Pitch Darkby Renata Adler

I enter a small town:  and, as I round a curve, on the cobbled road, I hear and slightly fee a sort of crack, or smack, on my side of the car.  I think I’ve grazed a truck, a very large truck, parked half on the sidewall, have in the road, along the curve.

This is Adler’s second and final novel, and it bears a strong resemblance to her first – Speedboat.  Both are structured around short, elliptical passages of action, description, narration and dialogues and these snippets slowly build a larger narrative.  In this case, it is the story of Kate Ennis.  I would not know that name if it were not mentioned in the blurb on the back of the book, and while that little summary says the book is about her separation from her married lover of eight years, there is little told of that separation, though it is clearly established through a repeating refrain of phone calls in which the lover complains that she has left and the narrator denies it.
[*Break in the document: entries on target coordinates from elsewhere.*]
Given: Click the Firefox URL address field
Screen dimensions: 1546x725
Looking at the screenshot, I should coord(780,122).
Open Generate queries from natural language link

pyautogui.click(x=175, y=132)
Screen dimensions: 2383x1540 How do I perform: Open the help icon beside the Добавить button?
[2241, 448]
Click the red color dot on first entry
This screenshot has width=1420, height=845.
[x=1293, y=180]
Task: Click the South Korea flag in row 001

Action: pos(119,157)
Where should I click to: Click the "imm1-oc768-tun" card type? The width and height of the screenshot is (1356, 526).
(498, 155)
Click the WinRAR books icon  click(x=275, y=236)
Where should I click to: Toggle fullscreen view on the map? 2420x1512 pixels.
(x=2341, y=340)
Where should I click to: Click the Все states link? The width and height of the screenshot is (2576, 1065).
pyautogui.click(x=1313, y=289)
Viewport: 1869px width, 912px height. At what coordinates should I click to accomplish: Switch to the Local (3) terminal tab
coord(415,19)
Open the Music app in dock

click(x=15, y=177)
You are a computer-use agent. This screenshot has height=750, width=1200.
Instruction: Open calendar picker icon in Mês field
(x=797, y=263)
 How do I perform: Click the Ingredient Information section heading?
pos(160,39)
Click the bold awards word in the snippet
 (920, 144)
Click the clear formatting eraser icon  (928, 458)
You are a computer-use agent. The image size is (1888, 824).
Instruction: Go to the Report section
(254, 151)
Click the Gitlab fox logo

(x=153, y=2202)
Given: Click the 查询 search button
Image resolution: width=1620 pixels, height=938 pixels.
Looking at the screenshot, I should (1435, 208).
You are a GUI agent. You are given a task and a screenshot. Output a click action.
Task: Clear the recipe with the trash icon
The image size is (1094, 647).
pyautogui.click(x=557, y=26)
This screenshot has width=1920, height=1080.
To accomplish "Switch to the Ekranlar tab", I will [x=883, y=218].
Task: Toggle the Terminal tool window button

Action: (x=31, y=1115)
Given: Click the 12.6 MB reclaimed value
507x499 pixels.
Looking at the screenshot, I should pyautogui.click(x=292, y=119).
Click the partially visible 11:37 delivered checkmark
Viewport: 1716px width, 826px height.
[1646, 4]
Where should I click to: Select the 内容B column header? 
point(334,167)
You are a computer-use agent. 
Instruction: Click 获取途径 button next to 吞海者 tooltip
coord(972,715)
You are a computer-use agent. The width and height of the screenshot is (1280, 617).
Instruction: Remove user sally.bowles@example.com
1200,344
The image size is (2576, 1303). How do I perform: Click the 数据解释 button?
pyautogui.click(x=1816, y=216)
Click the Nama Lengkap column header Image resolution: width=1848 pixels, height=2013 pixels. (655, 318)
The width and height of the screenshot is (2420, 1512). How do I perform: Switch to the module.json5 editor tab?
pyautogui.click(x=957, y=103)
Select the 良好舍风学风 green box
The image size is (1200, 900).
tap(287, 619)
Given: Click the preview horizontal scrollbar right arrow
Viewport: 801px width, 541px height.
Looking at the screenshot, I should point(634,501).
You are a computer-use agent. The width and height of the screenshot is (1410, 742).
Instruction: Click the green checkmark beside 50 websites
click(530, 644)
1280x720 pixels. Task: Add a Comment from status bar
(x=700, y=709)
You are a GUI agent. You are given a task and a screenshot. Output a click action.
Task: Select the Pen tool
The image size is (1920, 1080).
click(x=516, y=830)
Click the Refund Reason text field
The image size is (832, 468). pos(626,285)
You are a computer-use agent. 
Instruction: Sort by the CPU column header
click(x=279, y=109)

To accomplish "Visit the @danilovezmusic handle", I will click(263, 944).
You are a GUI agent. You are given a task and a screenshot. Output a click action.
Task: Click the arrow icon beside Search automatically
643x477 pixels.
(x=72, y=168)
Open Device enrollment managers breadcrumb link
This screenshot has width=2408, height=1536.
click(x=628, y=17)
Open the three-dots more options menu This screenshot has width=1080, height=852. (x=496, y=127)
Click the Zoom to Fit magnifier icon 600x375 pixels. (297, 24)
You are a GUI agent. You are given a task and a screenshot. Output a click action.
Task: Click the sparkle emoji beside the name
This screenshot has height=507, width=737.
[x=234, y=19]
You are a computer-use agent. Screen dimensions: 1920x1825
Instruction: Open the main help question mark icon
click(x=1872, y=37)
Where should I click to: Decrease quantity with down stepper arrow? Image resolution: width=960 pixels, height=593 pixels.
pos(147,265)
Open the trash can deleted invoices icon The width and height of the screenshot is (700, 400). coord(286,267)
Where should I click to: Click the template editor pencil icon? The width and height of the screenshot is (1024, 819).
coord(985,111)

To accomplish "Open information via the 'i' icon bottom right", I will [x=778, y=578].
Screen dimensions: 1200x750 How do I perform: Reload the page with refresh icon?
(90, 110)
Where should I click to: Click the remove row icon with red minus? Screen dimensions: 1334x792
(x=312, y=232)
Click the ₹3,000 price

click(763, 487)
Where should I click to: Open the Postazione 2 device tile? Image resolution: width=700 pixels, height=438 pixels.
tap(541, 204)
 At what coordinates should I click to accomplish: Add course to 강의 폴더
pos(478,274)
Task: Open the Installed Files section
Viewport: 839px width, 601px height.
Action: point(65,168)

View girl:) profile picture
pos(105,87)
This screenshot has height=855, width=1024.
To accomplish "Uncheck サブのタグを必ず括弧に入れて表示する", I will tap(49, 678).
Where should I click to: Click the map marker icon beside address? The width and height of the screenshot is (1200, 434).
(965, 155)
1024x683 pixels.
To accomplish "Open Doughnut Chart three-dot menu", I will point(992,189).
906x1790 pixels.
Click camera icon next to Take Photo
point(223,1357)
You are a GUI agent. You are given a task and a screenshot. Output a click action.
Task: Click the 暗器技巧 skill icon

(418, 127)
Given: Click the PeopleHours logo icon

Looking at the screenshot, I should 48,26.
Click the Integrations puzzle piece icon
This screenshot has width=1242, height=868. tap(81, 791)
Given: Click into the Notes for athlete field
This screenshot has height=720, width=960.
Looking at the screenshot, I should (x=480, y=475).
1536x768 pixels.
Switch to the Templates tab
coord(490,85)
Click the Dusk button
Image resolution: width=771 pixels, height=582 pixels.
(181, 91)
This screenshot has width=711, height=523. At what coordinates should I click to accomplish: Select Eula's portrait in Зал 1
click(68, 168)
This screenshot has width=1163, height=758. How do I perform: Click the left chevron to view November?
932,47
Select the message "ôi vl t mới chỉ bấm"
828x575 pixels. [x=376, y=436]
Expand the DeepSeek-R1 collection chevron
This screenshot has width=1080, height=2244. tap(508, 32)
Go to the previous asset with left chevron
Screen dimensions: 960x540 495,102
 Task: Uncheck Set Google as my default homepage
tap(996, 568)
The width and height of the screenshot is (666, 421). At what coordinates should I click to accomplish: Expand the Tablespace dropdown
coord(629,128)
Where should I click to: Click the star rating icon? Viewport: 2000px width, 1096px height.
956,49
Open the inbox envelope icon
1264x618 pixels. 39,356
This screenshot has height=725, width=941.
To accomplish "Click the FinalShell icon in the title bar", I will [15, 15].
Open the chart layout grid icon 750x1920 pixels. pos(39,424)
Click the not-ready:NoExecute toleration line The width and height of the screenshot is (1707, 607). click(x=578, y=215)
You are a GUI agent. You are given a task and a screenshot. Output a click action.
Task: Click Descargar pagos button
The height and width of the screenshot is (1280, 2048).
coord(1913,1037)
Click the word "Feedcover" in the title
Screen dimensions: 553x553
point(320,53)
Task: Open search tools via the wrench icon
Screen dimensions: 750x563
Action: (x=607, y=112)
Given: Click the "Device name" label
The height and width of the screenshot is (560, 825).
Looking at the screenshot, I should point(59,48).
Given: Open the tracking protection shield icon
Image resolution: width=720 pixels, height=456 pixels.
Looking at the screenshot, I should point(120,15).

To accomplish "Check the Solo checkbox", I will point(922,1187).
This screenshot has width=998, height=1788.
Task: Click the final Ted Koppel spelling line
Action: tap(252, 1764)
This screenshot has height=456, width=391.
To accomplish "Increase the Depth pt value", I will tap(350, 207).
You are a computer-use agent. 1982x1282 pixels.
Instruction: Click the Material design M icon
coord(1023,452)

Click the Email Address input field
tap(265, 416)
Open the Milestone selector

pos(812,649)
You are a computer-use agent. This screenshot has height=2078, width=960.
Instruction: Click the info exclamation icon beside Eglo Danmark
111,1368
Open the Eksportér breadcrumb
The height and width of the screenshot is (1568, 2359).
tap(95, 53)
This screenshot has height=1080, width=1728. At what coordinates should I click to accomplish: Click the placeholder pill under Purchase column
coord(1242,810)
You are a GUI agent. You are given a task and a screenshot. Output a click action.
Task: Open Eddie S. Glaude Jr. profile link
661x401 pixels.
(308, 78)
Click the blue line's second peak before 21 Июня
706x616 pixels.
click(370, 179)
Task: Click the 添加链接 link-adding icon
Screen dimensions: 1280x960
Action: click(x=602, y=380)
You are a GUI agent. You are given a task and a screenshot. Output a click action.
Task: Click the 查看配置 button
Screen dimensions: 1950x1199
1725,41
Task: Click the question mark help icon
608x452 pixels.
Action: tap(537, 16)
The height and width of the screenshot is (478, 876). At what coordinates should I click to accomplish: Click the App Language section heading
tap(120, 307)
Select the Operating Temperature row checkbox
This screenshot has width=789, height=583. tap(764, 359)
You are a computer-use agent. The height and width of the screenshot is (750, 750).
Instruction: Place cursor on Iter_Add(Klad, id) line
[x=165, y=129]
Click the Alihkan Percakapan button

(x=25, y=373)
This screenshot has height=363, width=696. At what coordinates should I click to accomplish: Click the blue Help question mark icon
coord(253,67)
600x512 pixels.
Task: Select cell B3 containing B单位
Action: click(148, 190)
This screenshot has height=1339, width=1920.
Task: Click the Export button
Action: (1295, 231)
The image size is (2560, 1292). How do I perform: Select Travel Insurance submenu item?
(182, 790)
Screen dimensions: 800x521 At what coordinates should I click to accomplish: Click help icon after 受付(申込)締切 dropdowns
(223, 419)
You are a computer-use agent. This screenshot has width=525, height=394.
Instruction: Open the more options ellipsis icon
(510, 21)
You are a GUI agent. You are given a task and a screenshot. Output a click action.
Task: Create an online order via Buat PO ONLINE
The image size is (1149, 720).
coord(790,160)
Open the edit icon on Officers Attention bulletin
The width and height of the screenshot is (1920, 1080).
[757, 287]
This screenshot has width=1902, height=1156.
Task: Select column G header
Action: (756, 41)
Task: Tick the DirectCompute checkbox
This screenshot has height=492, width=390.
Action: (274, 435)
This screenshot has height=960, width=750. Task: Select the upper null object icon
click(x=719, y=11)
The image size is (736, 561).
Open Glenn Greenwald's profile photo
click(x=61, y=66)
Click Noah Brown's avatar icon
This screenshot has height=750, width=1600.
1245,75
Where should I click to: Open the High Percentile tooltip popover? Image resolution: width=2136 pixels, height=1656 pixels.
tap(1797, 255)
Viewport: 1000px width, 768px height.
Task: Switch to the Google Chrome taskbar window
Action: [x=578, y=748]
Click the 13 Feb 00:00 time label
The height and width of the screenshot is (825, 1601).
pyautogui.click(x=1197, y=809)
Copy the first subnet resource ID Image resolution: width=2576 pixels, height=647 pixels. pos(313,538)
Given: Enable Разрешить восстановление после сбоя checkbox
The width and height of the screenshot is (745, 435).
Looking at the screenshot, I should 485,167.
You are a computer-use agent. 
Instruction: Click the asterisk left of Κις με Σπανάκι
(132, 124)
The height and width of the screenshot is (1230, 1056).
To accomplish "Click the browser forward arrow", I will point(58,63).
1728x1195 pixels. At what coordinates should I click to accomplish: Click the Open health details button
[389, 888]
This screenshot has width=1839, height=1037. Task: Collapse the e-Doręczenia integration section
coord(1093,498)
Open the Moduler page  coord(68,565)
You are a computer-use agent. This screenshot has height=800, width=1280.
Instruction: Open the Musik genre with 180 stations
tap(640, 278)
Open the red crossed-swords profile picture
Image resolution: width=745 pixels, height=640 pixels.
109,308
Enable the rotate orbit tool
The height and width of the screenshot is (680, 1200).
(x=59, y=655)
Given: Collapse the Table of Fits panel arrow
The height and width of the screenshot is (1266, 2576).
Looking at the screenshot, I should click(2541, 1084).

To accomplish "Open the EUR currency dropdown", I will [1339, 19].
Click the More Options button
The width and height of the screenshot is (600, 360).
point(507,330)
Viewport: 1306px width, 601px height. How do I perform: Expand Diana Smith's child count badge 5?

However, we know she has left because most of the narrative involves her travels and interactions with people who seem to be helping her (usually unknowingly) get over the loss of this relationship.  The entire middle section of this short novel is given over to the story alluded to above. Kate goes for a vacation to Ireland and while driving to her friend’s mansion west of Dublin, gets into a fender bender with a parked truck.  The accident is recalled several times invivid detail as is her subsequent negotiations over reporting to insurance companies between her, the truck owner and the local constable.

Kate is convinced she is being cheated and drives off, late abandoning her dented, rented car in a small town in the middle of the night.  The rest of her stay in Ireland is one long paranoid episode of her trying to leave the country without alarming her guests or letting the police know that she is the criminal who left the scene of an accident and abandoned a rental car.  The paranoia and level of obsession with her getting caught seems out of all proportion to the alleged crime and it is immediately clear that her fear of being followed and her indecision about where to go have more to do with her breakup than with what she refers to later, repeatedly, as “the Irish thing.”

Like Speedboat, the mastery of structure maintained my interest as the shifting perspective and timeframes kept up a tension that was not native to the story being told.  Where Speedboat built to an emotional finish that made the very intellectual effort of putting the various incidents together pay off, Pitch Darkfails to ever build much emotional resonance.  Her relationship with the married man has devolved into odd, inconsequential phone calls and Adler ends with her narrator explaining the relationship between court cases and narrative in dry, technical terms.  While this reinforces the connection between “the Irish thing” and the breakup, it dampens any involvement the reader may have in that connection.  

However, the book did supply me with two interesting quotes about writing that are worth thinking about:

You are very busy.  I am very busy.  ….  So there is the pressure now, on every sentence, not just to say what it has to say, but to justify its claim upon our time.                           

… the reality I inhabit is already slant.

These two seem to reinforce a kind of anti-writing quality about Adler’s writing – as if the novel cannot capture reality and may not, therefore be worth the effort.  We hurtle along through the pitch dark on unknown roads and our later reflections on where we have been cannot live up to the reality of that run through the darkness.